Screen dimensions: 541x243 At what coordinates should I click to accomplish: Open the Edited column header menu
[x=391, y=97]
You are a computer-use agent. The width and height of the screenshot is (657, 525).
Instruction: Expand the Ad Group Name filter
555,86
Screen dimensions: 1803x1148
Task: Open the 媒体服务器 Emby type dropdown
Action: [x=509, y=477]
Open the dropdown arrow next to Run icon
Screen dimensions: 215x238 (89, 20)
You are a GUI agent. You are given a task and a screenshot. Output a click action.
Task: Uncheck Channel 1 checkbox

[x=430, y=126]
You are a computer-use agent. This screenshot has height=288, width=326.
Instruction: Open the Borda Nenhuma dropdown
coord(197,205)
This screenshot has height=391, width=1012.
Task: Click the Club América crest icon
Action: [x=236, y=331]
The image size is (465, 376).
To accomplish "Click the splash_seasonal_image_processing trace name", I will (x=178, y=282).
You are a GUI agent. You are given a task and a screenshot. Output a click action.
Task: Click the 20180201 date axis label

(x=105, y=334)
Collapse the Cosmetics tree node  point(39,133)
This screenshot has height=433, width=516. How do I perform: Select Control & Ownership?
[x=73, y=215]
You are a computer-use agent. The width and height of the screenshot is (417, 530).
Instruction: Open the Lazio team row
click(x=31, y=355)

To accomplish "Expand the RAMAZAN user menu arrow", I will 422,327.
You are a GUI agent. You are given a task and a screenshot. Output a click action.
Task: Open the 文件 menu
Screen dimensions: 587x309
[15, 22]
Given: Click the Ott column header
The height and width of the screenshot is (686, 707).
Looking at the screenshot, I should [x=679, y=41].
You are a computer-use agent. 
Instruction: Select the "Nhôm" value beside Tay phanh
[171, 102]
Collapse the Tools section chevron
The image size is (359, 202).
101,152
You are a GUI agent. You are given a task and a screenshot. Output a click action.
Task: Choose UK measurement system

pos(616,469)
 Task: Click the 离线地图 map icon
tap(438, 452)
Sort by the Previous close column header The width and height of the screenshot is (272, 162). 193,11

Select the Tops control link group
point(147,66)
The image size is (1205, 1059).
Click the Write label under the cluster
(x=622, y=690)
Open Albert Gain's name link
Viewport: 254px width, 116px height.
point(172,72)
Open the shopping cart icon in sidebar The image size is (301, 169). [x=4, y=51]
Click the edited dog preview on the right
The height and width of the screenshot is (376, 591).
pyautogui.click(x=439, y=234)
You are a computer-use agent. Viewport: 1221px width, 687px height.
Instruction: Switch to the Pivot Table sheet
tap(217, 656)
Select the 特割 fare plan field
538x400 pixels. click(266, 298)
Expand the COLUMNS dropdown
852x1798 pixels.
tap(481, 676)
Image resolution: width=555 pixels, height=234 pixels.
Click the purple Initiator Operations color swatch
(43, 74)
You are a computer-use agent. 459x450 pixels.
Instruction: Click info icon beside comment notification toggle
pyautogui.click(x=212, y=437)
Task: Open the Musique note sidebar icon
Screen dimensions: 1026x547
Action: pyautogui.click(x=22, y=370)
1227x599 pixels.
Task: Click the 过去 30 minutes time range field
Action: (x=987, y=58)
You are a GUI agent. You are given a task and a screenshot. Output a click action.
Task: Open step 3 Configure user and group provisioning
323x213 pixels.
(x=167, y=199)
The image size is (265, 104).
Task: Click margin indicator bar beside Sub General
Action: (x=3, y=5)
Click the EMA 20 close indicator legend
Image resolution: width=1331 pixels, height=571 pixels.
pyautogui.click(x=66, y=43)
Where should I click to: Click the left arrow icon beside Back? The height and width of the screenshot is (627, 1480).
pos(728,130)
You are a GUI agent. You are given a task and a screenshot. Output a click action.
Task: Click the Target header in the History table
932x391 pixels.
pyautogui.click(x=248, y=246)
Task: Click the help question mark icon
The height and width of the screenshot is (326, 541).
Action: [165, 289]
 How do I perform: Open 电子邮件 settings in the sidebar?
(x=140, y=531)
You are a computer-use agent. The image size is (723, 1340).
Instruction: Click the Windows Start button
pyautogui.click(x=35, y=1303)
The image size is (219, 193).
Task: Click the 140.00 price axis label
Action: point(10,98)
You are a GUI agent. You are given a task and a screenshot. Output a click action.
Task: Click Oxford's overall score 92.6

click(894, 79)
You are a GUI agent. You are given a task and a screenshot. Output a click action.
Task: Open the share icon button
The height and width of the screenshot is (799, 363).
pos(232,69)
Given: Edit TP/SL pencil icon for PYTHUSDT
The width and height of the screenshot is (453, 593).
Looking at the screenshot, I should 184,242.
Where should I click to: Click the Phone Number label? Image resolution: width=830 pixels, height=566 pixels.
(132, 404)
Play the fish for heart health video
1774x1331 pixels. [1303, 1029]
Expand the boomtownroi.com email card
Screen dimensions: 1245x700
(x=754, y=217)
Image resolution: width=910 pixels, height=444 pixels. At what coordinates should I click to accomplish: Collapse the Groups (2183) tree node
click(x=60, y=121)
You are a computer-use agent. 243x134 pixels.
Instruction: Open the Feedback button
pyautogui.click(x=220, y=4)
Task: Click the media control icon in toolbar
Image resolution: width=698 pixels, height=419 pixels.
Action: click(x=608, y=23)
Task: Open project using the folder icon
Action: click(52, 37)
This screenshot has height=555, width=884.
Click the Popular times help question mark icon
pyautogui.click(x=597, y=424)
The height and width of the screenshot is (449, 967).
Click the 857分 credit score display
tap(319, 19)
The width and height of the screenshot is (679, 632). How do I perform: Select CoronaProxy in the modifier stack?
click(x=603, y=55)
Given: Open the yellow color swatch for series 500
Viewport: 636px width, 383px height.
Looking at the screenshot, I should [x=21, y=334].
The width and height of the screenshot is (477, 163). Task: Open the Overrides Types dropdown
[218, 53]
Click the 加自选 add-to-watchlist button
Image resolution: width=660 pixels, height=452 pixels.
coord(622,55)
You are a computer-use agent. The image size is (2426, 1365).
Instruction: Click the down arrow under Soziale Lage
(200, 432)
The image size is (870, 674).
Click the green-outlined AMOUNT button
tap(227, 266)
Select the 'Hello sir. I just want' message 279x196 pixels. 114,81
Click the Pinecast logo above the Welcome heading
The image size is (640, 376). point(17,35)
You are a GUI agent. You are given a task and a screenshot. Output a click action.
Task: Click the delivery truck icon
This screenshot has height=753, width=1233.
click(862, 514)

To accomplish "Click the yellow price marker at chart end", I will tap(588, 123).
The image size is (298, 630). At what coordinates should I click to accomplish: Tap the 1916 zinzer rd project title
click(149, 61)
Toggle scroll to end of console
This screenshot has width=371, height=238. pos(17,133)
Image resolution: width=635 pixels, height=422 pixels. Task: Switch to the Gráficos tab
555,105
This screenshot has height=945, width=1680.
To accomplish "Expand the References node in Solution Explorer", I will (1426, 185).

Requirement
Quote every line of the listing above verbatim, from start to finish.

Solution to this problem
Screen dimensions: 541x243 At what coordinates should I click to accomplish: Open the Edited column header menu
[x=391, y=97]
You are a computer-use agent. The width and height of the screenshot is (657, 525).
Instruction: Expand the Ad Group Name filter
555,86
Screen dimensions: 1803x1148
Task: Open the 媒体服务器 Emby type dropdown
Action: [x=509, y=477]
Open the dropdown arrow next to Run icon
Screen dimensions: 215x238 (89, 20)
You are a GUI agent. You are given a task and a screenshot. Output a click action.
Task: Uncheck Channel 1 checkbox

[x=430, y=126]
You are a computer-use agent. This screenshot has height=288, width=326.
Instruction: Open the Borda Nenhuma dropdown
coord(197,205)
This screenshot has height=391, width=1012.
Task: Click the Club América crest icon
Action: [x=236, y=331]
The image size is (465, 376).
To accomplish "Click the splash_seasonal_image_processing trace name", I will (x=178, y=282).
You are a GUI agent. You are given a task and a screenshot. Output a click action.
Task: Click the 20180201 date axis label

(x=105, y=334)
Collapse the Cosmetics tree node  point(39,133)
This screenshot has height=433, width=516. How do I perform: Select Control & Ownership?
[x=73, y=215]
You are a computer-use agent. The width and height of the screenshot is (417, 530).
Instruction: Open the Lazio team row
click(x=31, y=355)

To accomplish "Expand the RAMAZAN user menu arrow", I will 422,327.
You are a GUI agent. You are given a task and a screenshot. Output a click action.
Task: Open the 文件 menu
Screen dimensions: 587x309
[15, 22]
Given: Click the Ott column header
The height and width of the screenshot is (686, 707).
Looking at the screenshot, I should [x=679, y=41].
You are a computer-use agent. 
Instruction: Select the "Nhôm" value beside Tay phanh
[171, 102]
Collapse the Tools section chevron
The image size is (359, 202).
101,152
You are a GUI agent. You are given a task and a screenshot. Output a click action.
Task: Choose UK measurement system

pos(616,469)
 Task: Click the 离线地图 map icon
tap(438, 452)
Sort by the Previous close column header The width and height of the screenshot is (272, 162). 193,11

Select the Tops control link group
point(147,66)
The image size is (1205, 1059).
Click the Write label under the cluster
(x=622, y=690)
Open Albert Gain's name link
Viewport: 254px width, 116px height.
point(172,72)
Open the shopping cart icon in sidebar The image size is (301, 169). [x=4, y=51]
Click the edited dog preview on the right
The height and width of the screenshot is (376, 591).
pyautogui.click(x=439, y=234)
You are a computer-use agent. Viewport: 1221px width, 687px height.
Instruction: Switch to the Pivot Table sheet
tap(217, 656)
Select the 特割 fare plan field
538x400 pixels. click(266, 298)
Expand the COLUMNS dropdown
852x1798 pixels.
tap(481, 676)
Image resolution: width=555 pixels, height=234 pixels.
Click the purple Initiator Operations color swatch
(43, 74)
You are a computer-use agent. 459x450 pixels.
Instruction: Click info icon beside comment notification toggle
pyautogui.click(x=212, y=437)
Task: Open the Musique note sidebar icon
Screen dimensions: 1026x547
Action: pyautogui.click(x=22, y=370)
1227x599 pixels.
Task: Click the 过去 30 minutes time range field
Action: (x=987, y=58)
You are a GUI agent. You are given a task and a screenshot. Output a click action.
Task: Open step 3 Configure user and group provisioning
323x213 pixels.
(x=167, y=199)
The image size is (265, 104).
Task: Click margin indicator bar beside Sub General
Action: (x=3, y=5)
Click the EMA 20 close indicator legend
Image resolution: width=1331 pixels, height=571 pixels.
pyautogui.click(x=66, y=43)
Where should I click to: Click the left arrow icon beside Back? The height and width of the screenshot is (627, 1480).
pos(728,130)
You are a GUI agent. You are given a task and a screenshot. Output a click action.
Task: Click the Target header in the History table
932x391 pixels.
pyautogui.click(x=248, y=246)
Task: Click the help question mark icon
The height and width of the screenshot is (326, 541).
Action: [165, 289]
 How do I perform: Open 电子邮件 settings in the sidebar?
(x=140, y=531)
You are a computer-use agent. The image size is (723, 1340).
Instruction: Click the Windows Start button
pyautogui.click(x=35, y=1303)
The image size is (219, 193).
Task: Click the 140.00 price axis label
Action: point(10,98)
You are a GUI agent. You are given a task and a screenshot. Output a click action.
Task: Click Oxford's overall score 92.6

click(894, 79)
You are a GUI agent. You are given a task and a screenshot. Output a click action.
Task: Open the share icon button
The height and width of the screenshot is (799, 363).
pos(232,69)
Given: Edit TP/SL pencil icon for PYTHUSDT
The width and height of the screenshot is (453, 593).
Looking at the screenshot, I should 184,242.
Where should I click to: Click the Phone Number label? Image resolution: width=830 pixels, height=566 pixels.
(132, 404)
Play the fish for heart health video
1774x1331 pixels. [1303, 1029]
Expand the boomtownroi.com email card
Screen dimensions: 1245x700
(x=754, y=217)
Image resolution: width=910 pixels, height=444 pixels. At what coordinates should I click to accomplish: Collapse the Groups (2183) tree node
click(x=60, y=121)
You are a computer-use agent. 243x134 pixels.
Instruction: Open the Feedback button
pyautogui.click(x=220, y=4)
Task: Click the media control icon in toolbar
Image resolution: width=698 pixels, height=419 pixels.
Action: click(x=608, y=23)
Task: Open project using the folder icon
Action: click(52, 37)
This screenshot has height=555, width=884.
Click the Popular times help question mark icon
pyautogui.click(x=597, y=424)
The height and width of the screenshot is (449, 967).
Click the 857分 credit score display
tap(319, 19)
The width and height of the screenshot is (679, 632). How do I perform: Select CoronaProxy in the modifier stack?
click(x=603, y=55)
Given: Open the yellow color swatch for series 500
Viewport: 636px width, 383px height.
Looking at the screenshot, I should [x=21, y=334].
The width and height of the screenshot is (477, 163). Task: Open the Overrides Types dropdown
[218, 53]
Click the 加自选 add-to-watchlist button
Image resolution: width=660 pixels, height=452 pixels.
coord(622,55)
You are a computer-use agent. The image size is (2426, 1365).
Instruction: Click the down arrow under Soziale Lage
(200, 432)
The image size is (870, 674).
Click the green-outlined AMOUNT button
tap(227, 266)
Select the 'Hello sir. I just want' message 279x196 pixels. 114,81
Click the Pinecast logo above the Welcome heading
The image size is (640, 376). point(17,35)
You are a GUI agent. You are given a task and a screenshot. Output a click action.
Task: Click the delivery truck icon
This screenshot has height=753, width=1233.
click(862, 514)

To accomplish "Click the yellow price marker at chart end", I will tap(588, 123).
The image size is (298, 630). At what coordinates should I click to accomplish: Tap the 1916 zinzer rd project title
click(149, 61)
Toggle scroll to end of console
This screenshot has width=371, height=238. pos(17,133)
Image resolution: width=635 pixels, height=422 pixels. Task: Switch to the Gráficos tab
555,105
This screenshot has height=945, width=1680.
To accomplish "Expand the References node in Solution Explorer", I will (1426, 185).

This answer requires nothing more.